== Task requirements ==
Reproduce the stretch of the entries from the start through the line containing "pyautogui.click(x=938, y=333)", both ends included. Leave the pictures out of your answer.

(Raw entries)
## begin

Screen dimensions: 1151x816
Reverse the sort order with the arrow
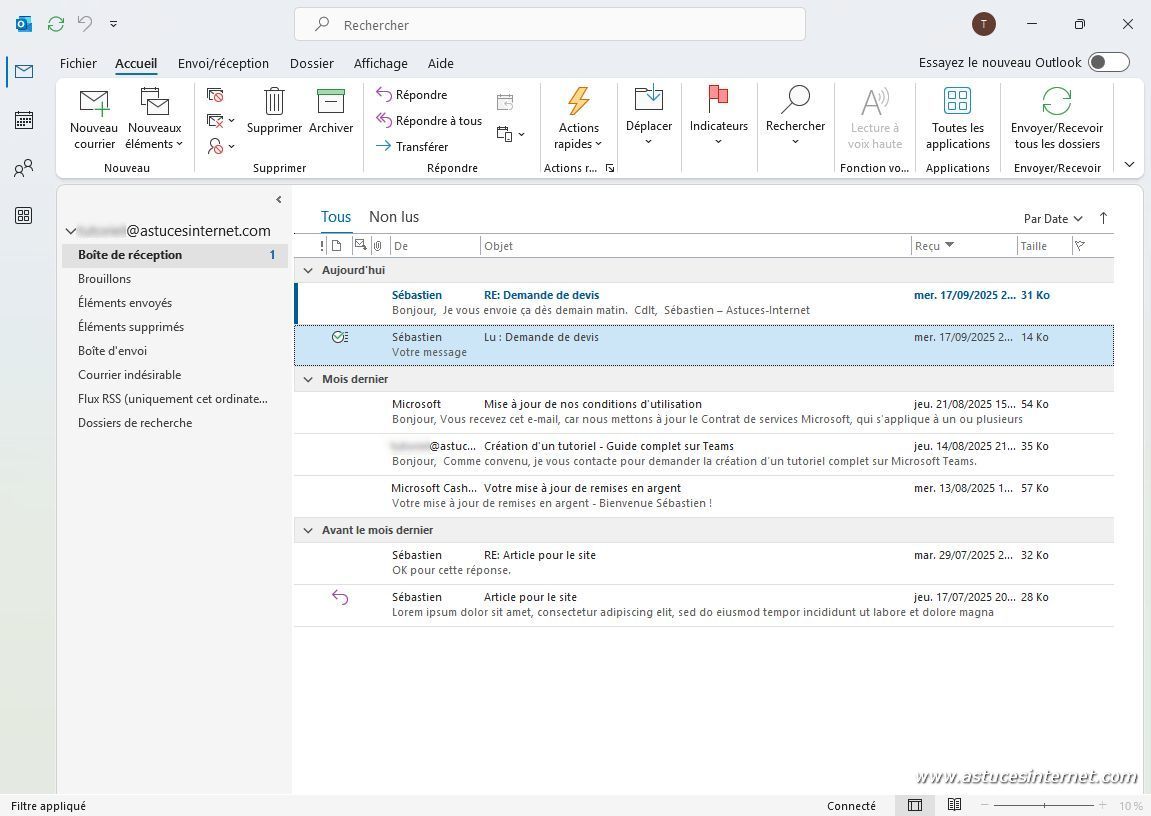click(1103, 218)
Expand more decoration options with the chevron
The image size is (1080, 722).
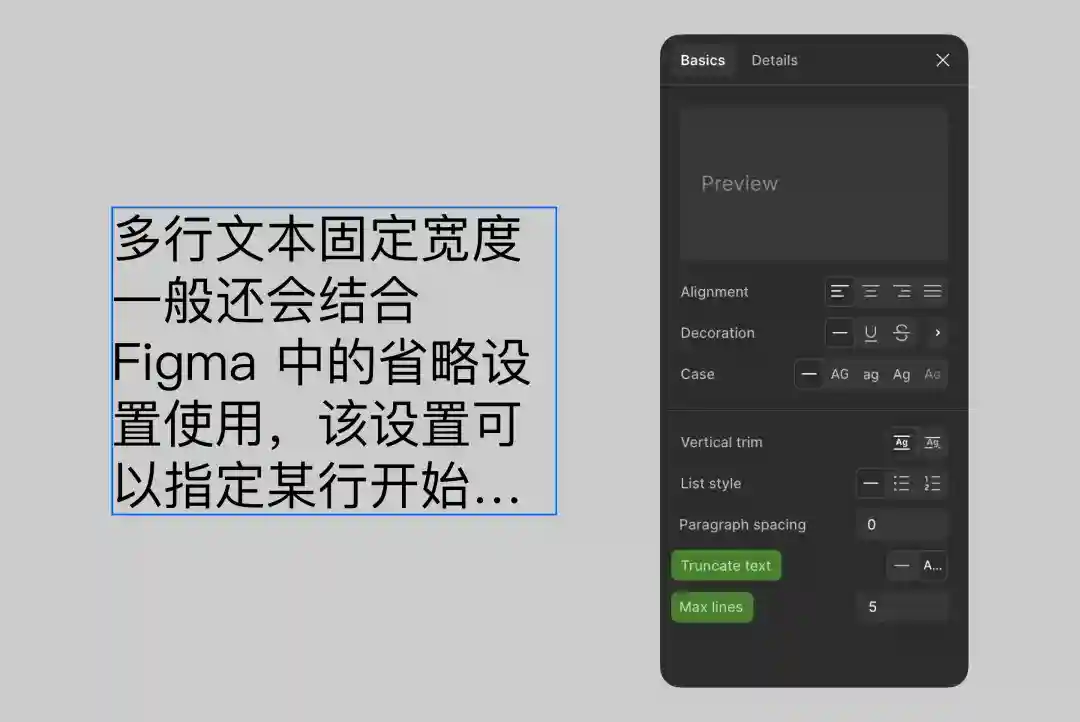pyautogui.click(x=938, y=333)
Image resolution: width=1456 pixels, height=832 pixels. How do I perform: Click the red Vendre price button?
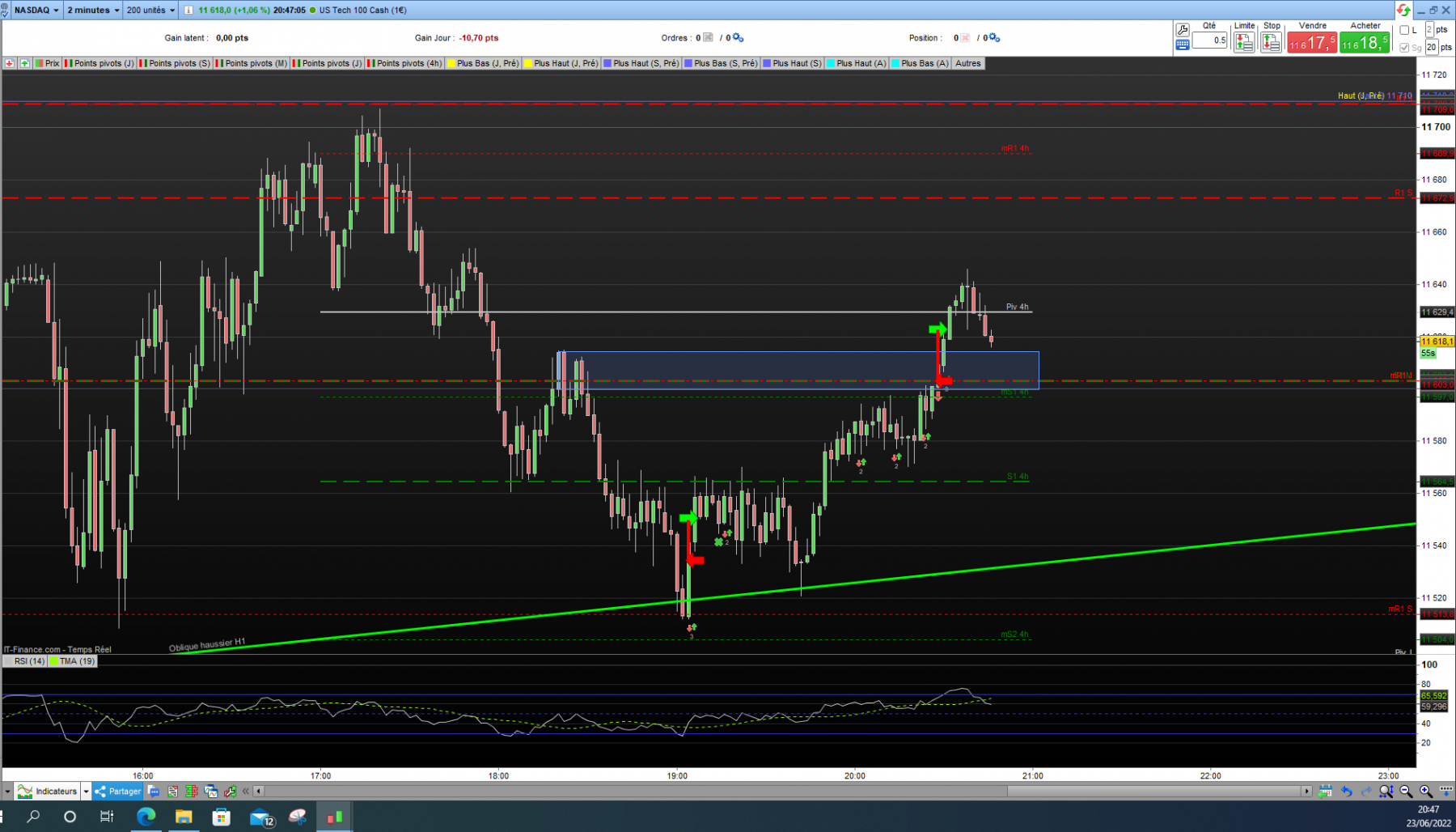click(1312, 43)
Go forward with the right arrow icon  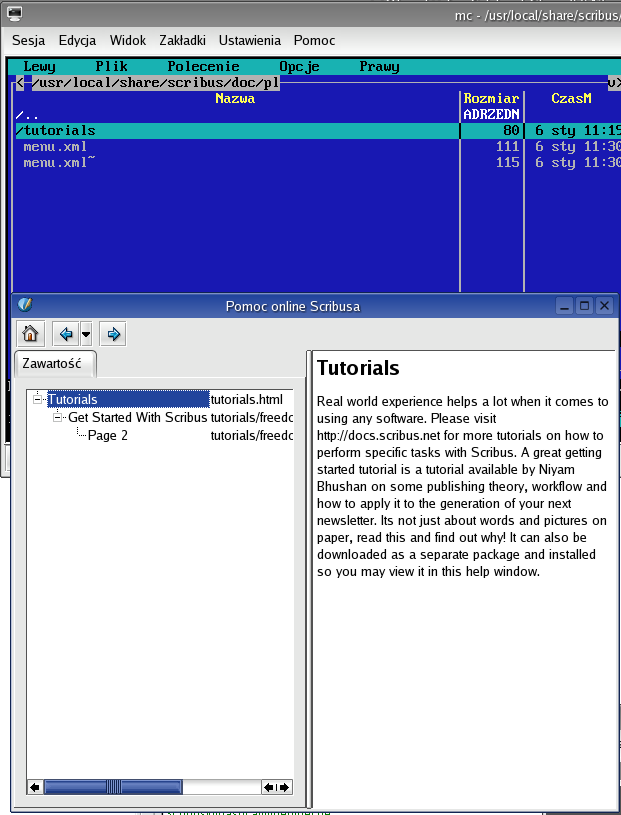coord(113,334)
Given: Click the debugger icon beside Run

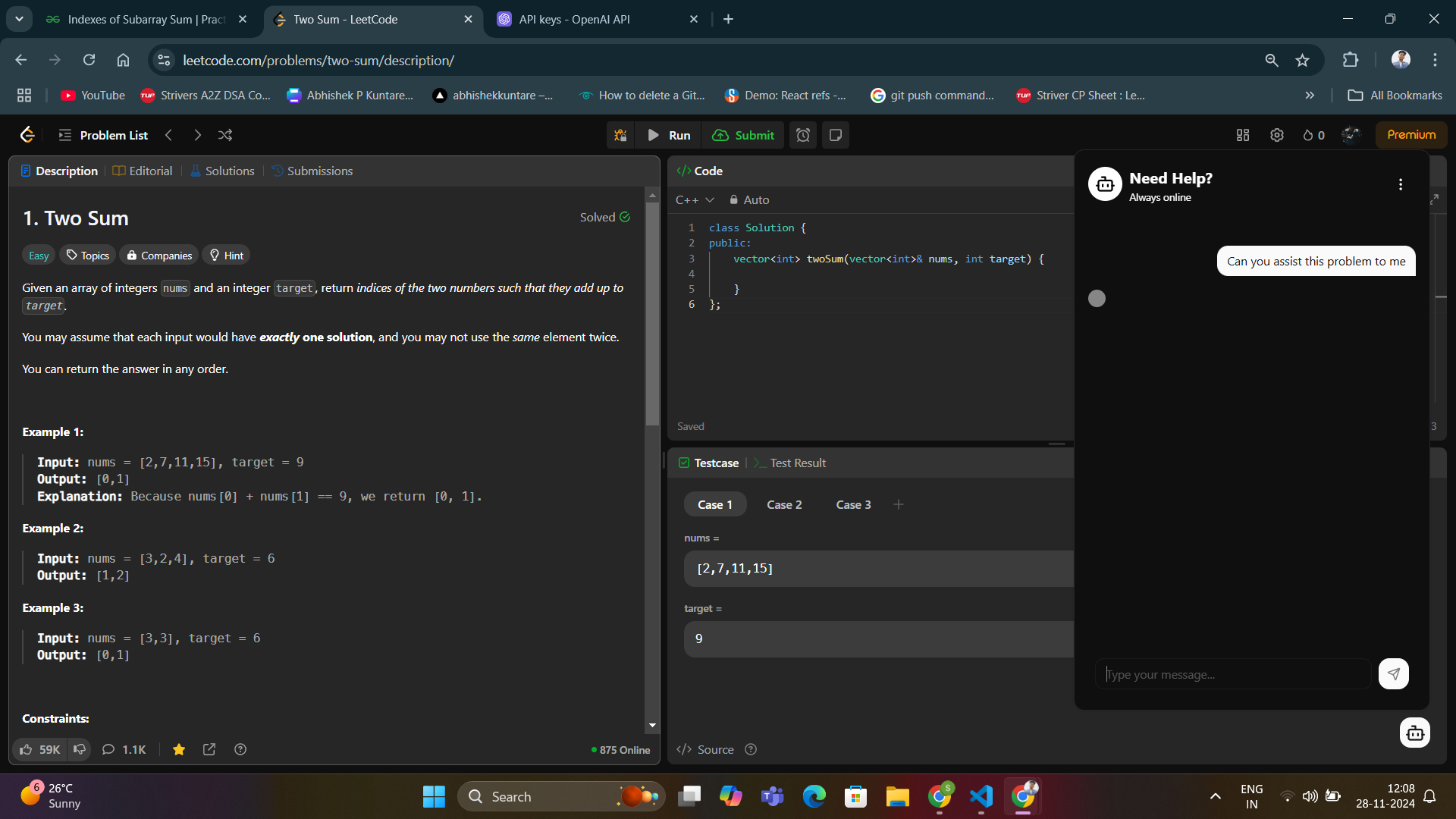Looking at the screenshot, I should 620,135.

## end

== Solution for this task ==
Screen dimensions: 1151x816
Reverse the sort order with the arrow
click(1103, 218)
Expand more decoration options with the chevron
The image size is (1080, 722).
pyautogui.click(x=938, y=333)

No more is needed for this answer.